FIVE PRIESTS WILL be permanently barred from ministry after the Philadelphia archdiocese substantiated allegations of sexual abuse or inappropriate conduct, a Roman Catholic archbishop has said.
Three other suspended priests will return to ministry, and another died during the investigation, Archbishop Charles Chaput said on Friday. Another 17 cases remain under review, he said.
“When a child is harmed, the church has failed. When trust is lost, the church has failed. When the whole community suffers as a result, the church has failed,” Chaput said. “We can’t change the past. But I pray — and I do believe — that the lessons of the last year have made our Church humbler, wiser, and a more vigilant guardian of our people’s safety.”

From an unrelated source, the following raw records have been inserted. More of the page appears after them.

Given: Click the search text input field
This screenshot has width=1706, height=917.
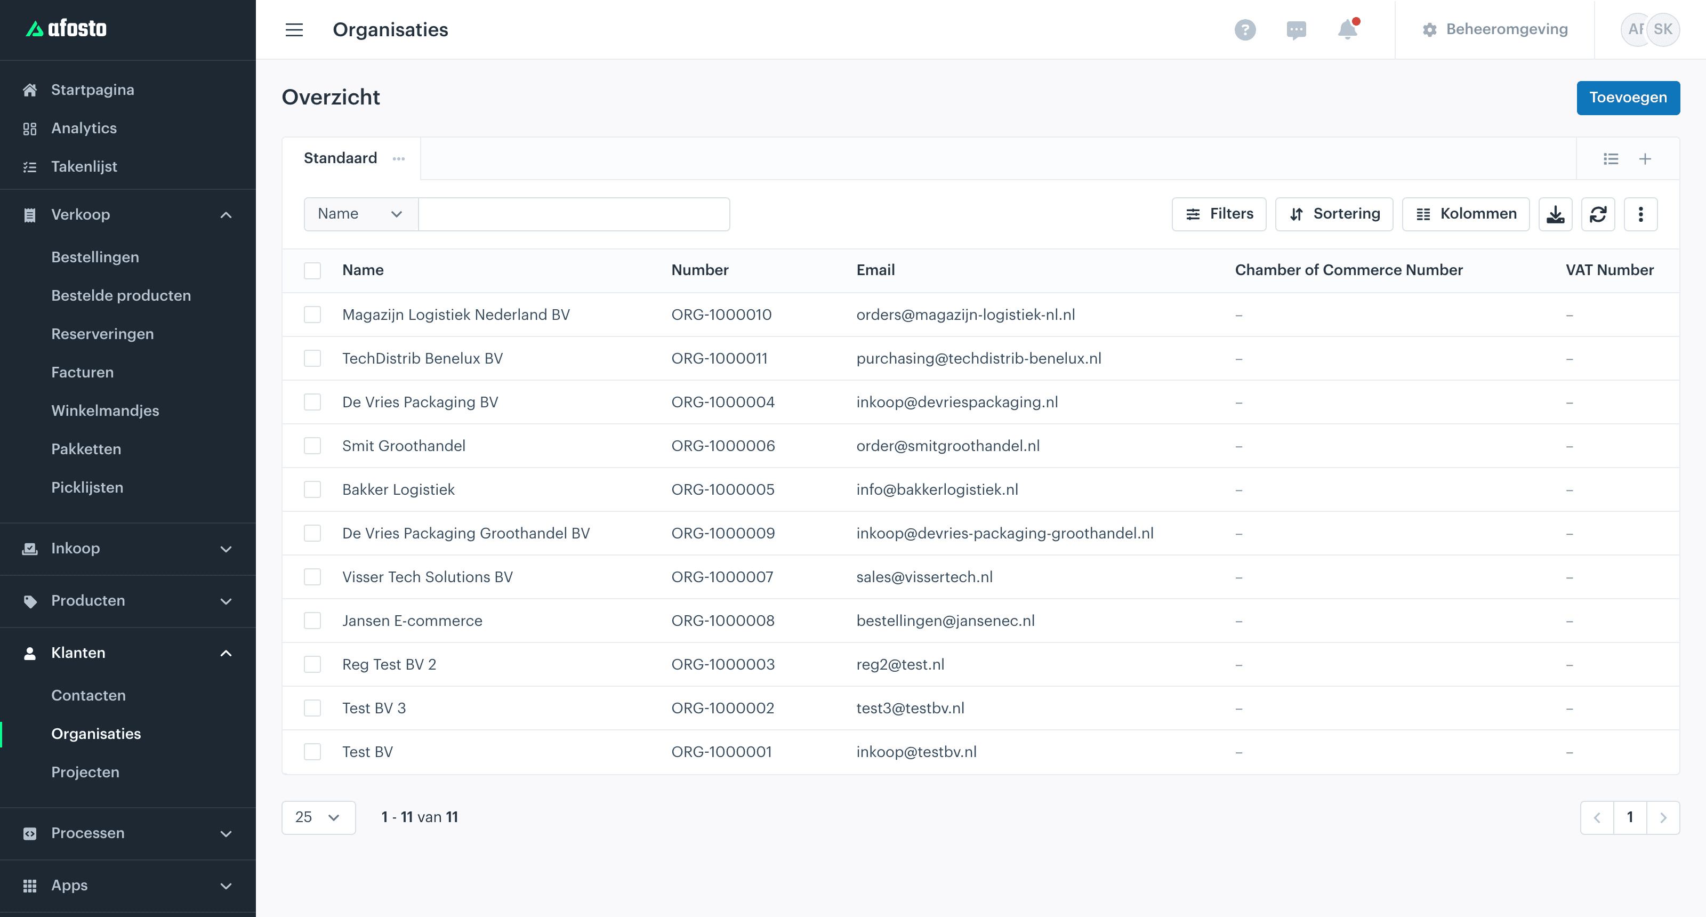Looking at the screenshot, I should tap(574, 214).
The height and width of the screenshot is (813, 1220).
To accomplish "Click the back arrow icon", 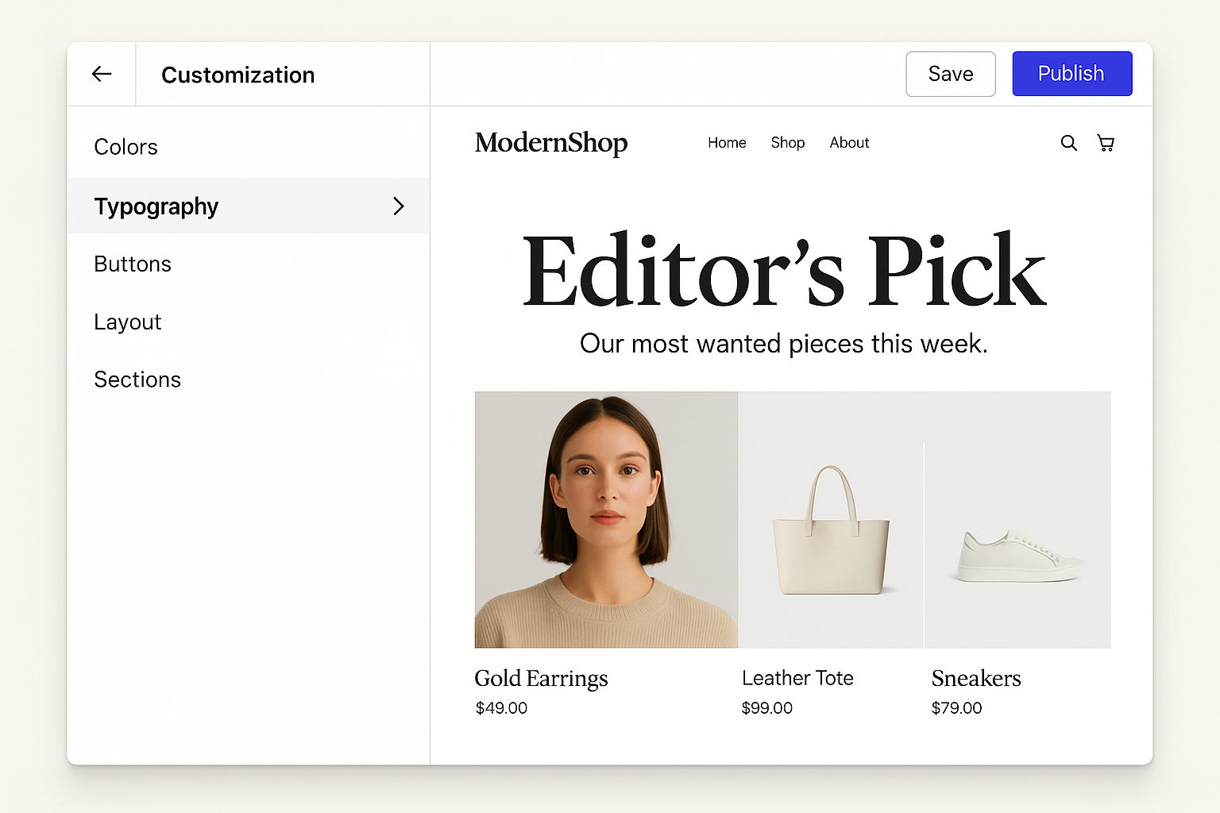I will [102, 74].
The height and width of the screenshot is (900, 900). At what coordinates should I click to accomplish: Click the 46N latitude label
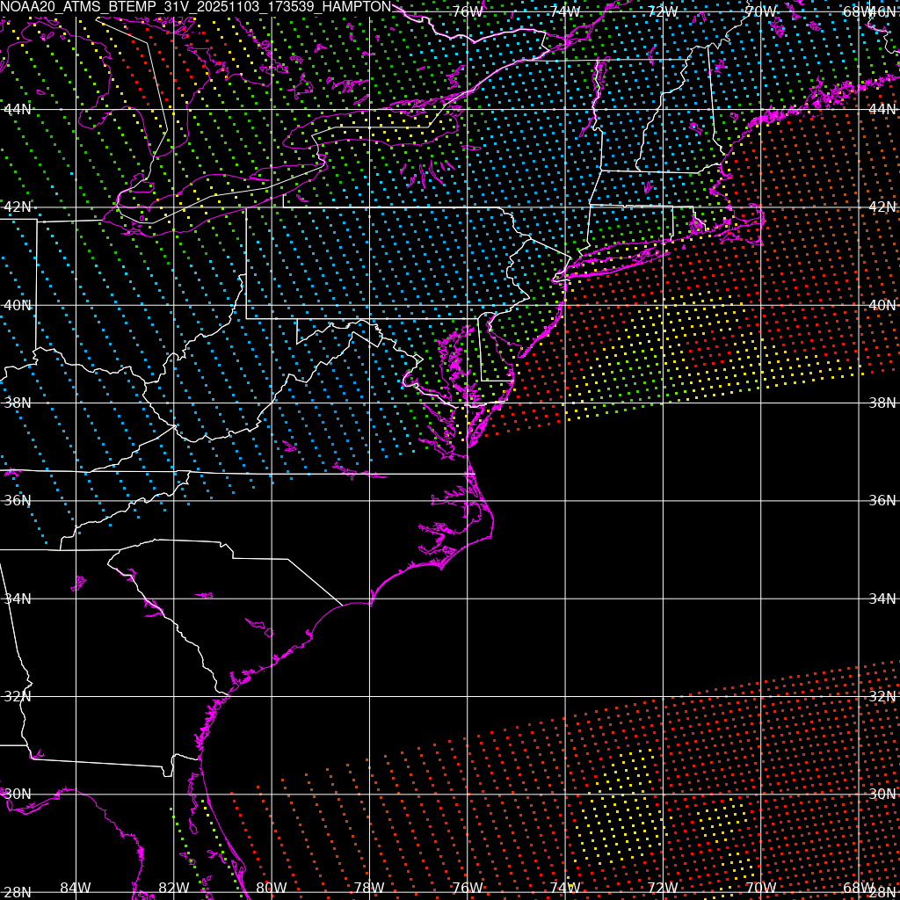pos(882,12)
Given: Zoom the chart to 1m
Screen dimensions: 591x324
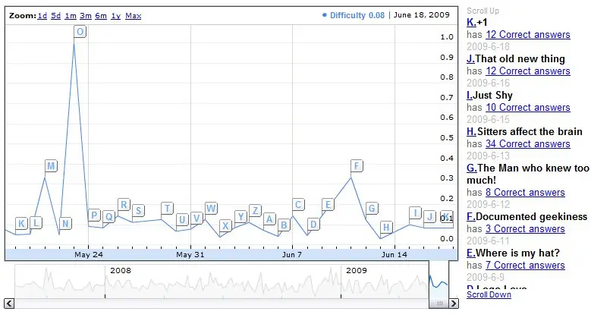Looking at the screenshot, I should [71, 16].
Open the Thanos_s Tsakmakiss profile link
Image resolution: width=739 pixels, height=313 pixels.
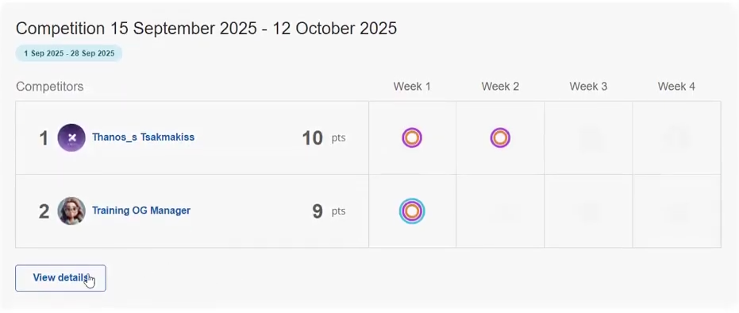coord(143,137)
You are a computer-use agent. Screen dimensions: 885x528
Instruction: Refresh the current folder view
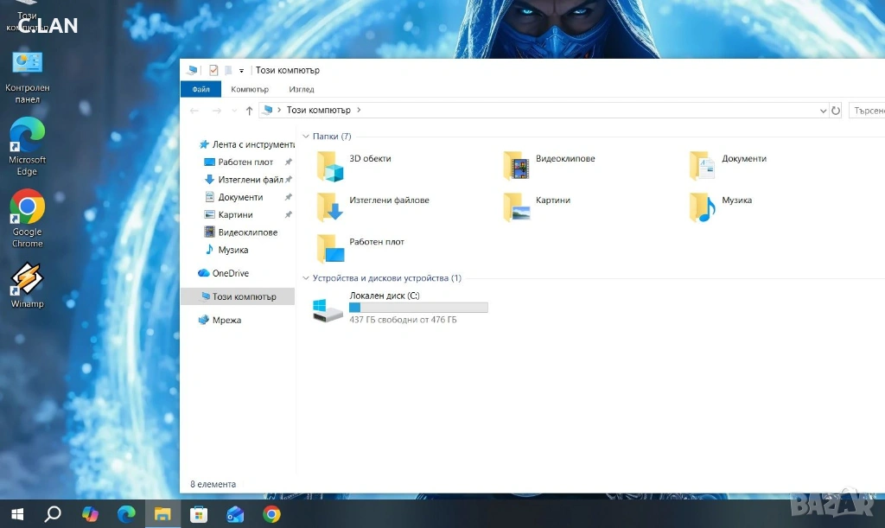[x=836, y=111]
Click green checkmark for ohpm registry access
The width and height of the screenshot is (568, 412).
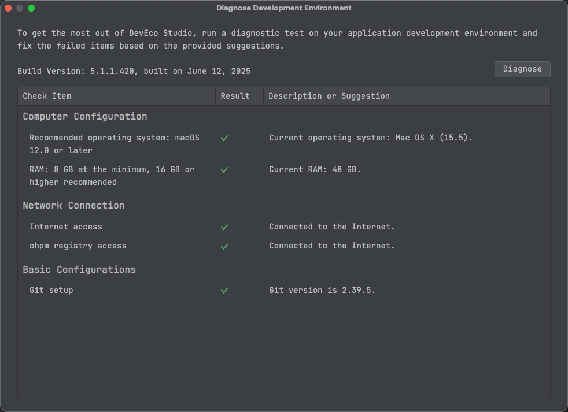pyautogui.click(x=224, y=247)
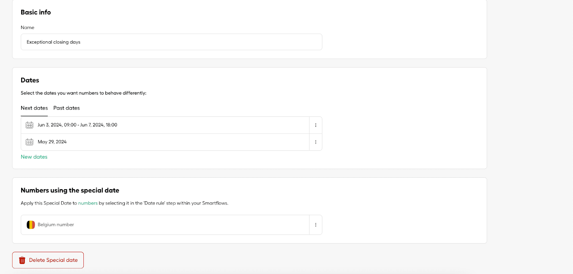Select the Jun 3 – Jun 7, 2024 date entry
573x274 pixels.
77,125
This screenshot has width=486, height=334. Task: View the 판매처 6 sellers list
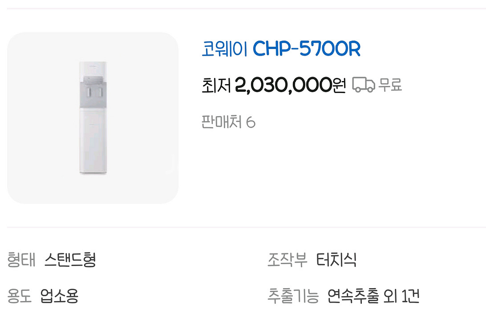pyautogui.click(x=228, y=122)
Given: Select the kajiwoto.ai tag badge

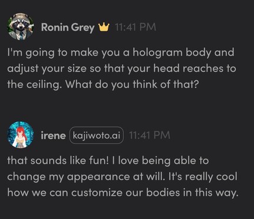Looking at the screenshot, I should (x=97, y=135).
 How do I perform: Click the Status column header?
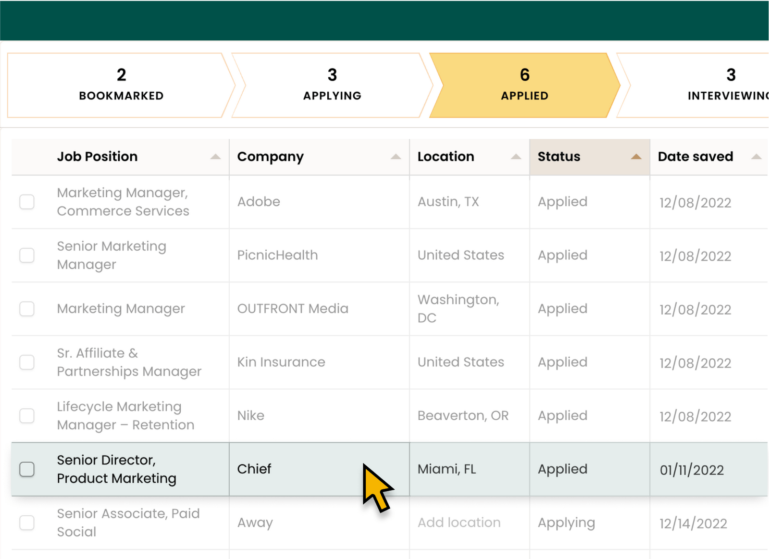tap(558, 156)
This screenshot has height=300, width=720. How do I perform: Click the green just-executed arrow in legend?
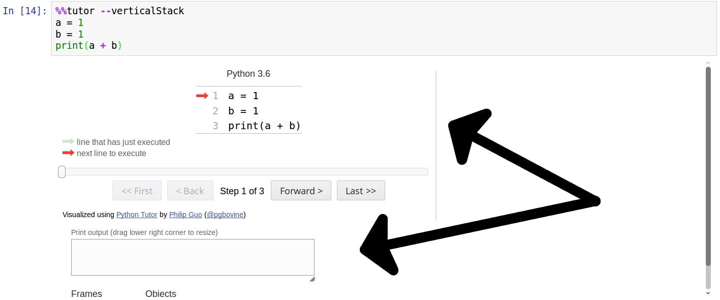[x=68, y=142]
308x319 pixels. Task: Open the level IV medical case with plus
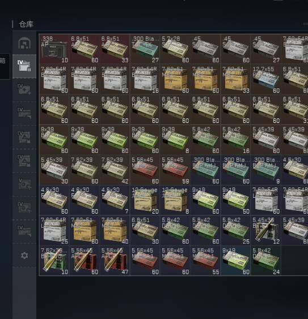tap(24, 90)
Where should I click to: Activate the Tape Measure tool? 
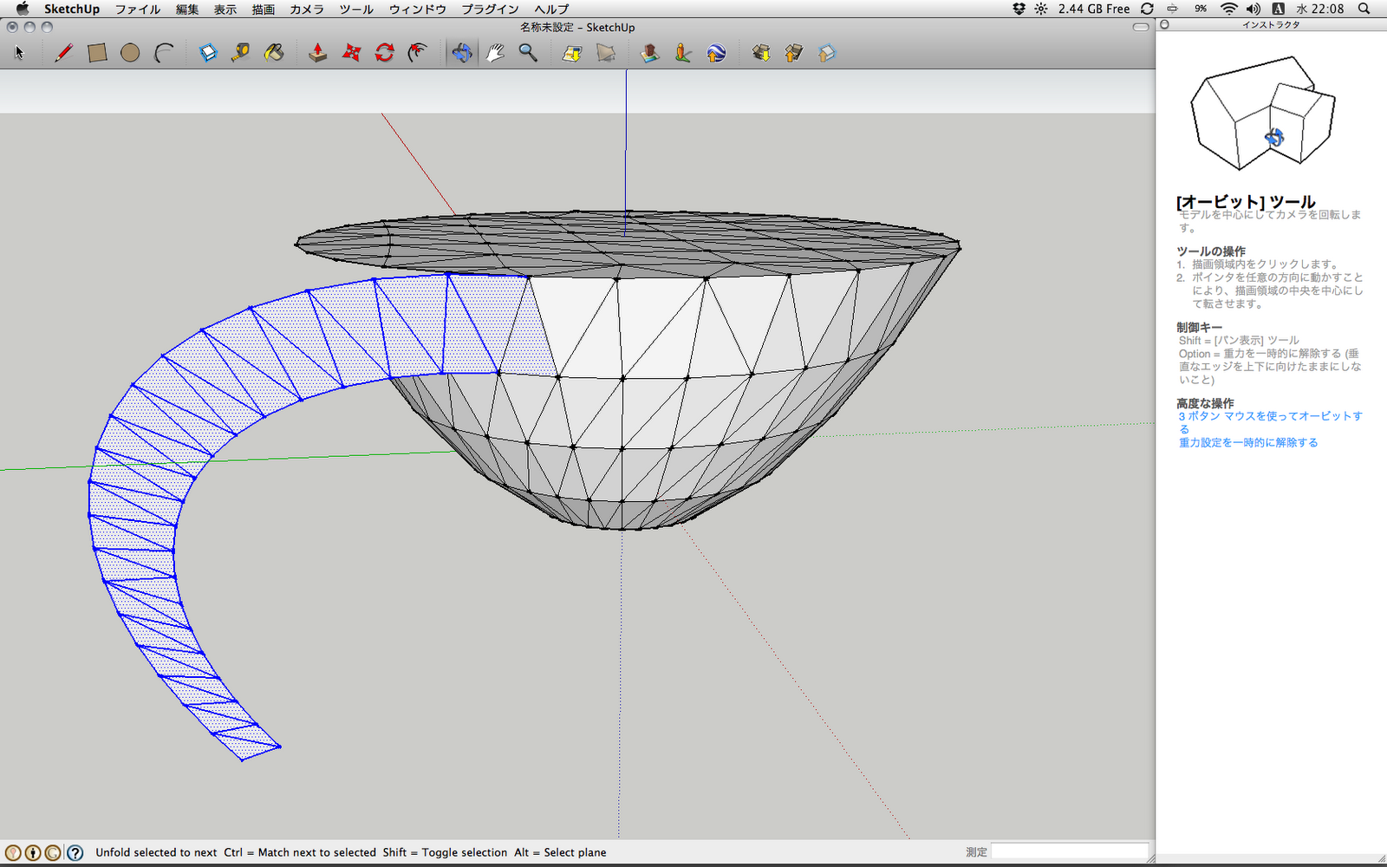241,53

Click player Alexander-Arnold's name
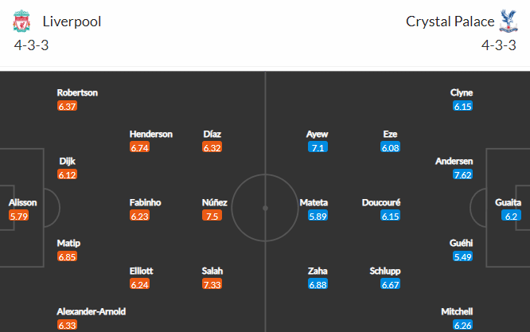92,311
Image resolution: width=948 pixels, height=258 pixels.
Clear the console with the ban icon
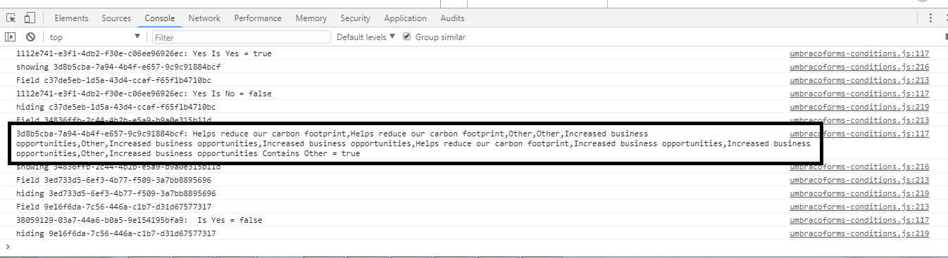click(30, 37)
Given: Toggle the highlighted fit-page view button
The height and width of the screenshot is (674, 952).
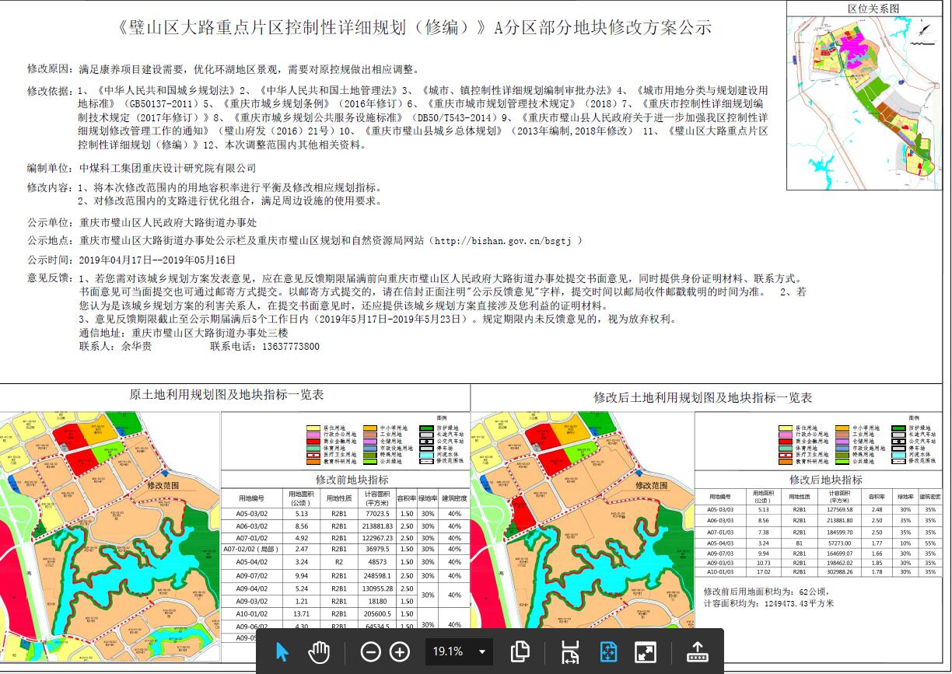Looking at the screenshot, I should click(x=608, y=651).
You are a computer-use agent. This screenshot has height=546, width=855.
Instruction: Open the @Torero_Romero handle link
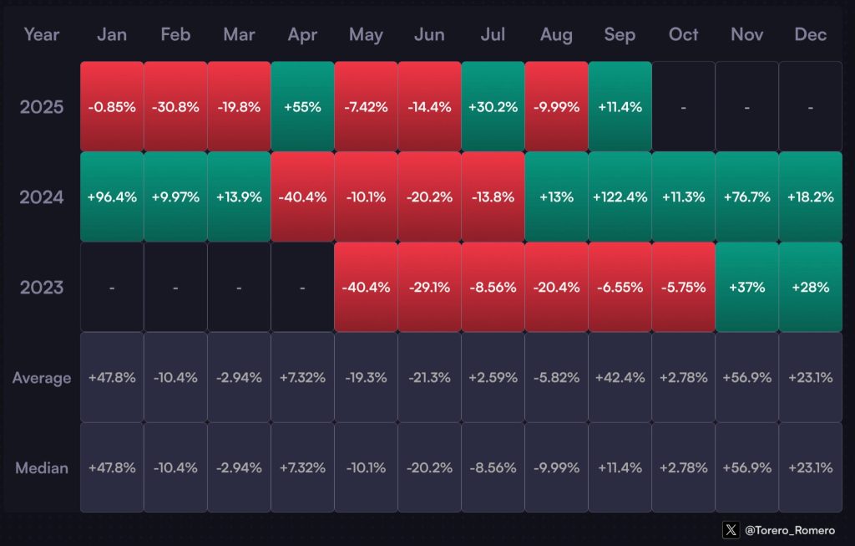pyautogui.click(x=789, y=529)
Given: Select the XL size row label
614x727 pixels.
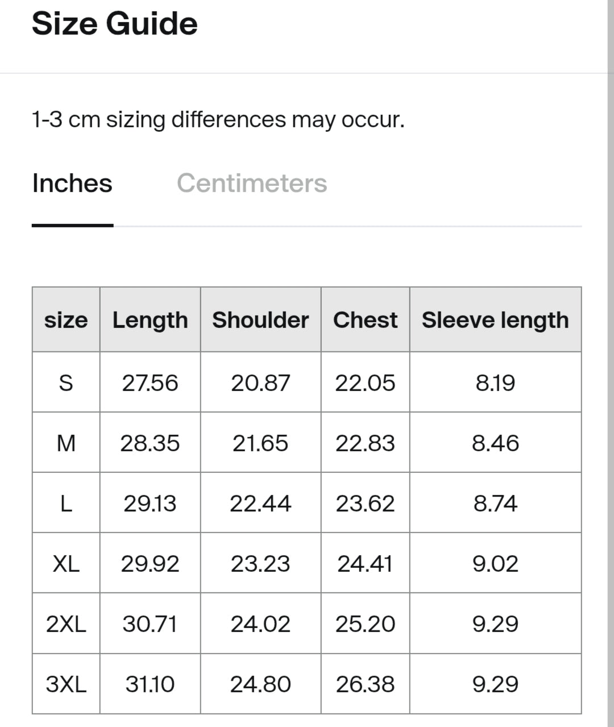Looking at the screenshot, I should [x=66, y=563].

Four of the five cases substantiated were said to involve “boundary” or “behavioral” problems, not sexual assaults.
Yet a lawyer for one accuser said one of those four priests had raped his client at St. Timothy’s Parish rectory in Philadelphia in the early 1970s.
“How do they define boundary issues, if somebody reports, credibly, that he was sexually raped — both orally and anally — as a 9-to-11-year-old?” said the man’s lawyer, Daniel Monahan of Exton.
The accuser, now in his 50s, contacted the archdiocese in 2006. He met last year with church investigators, a team led by a former child sex-crimes prosecutor and retired detective, and detailed his allegations, Monahan said.
The announcements came as a former archdiocesan official, Monsignor William Lynn, stands trial on child-endangerment and conspiracy charges. He faces up to 28 years in prison if convicted of helping the church cover up abuse complaints as the secretary for clergy from 1992 to 2004. Defense lawyers say he took orders from the late Cardinal Anthony Bevilacqua.
None of the accused priests whose fates were announced Friday could be reached for comment. Phone listings rang unanswered or had been disconnected, and their former parishes did not know their whereabouts.
About two dozen other priests were suspended more than a year ago, after a grand jury report again blasted the archdiocese for keeping accused priests in ministry. A 2005 grand jury report had raised the same concern.
U.S. bishops have had a “zero tolerance” policy for abusers since 2002.
Priests removed from ministry can agree to serve a life of prayer and penance in a church-run facility, where they can be monitored. Some might agree to leave the priesthood, while others may be laicized after a church trial. The priests can also appeal the decision.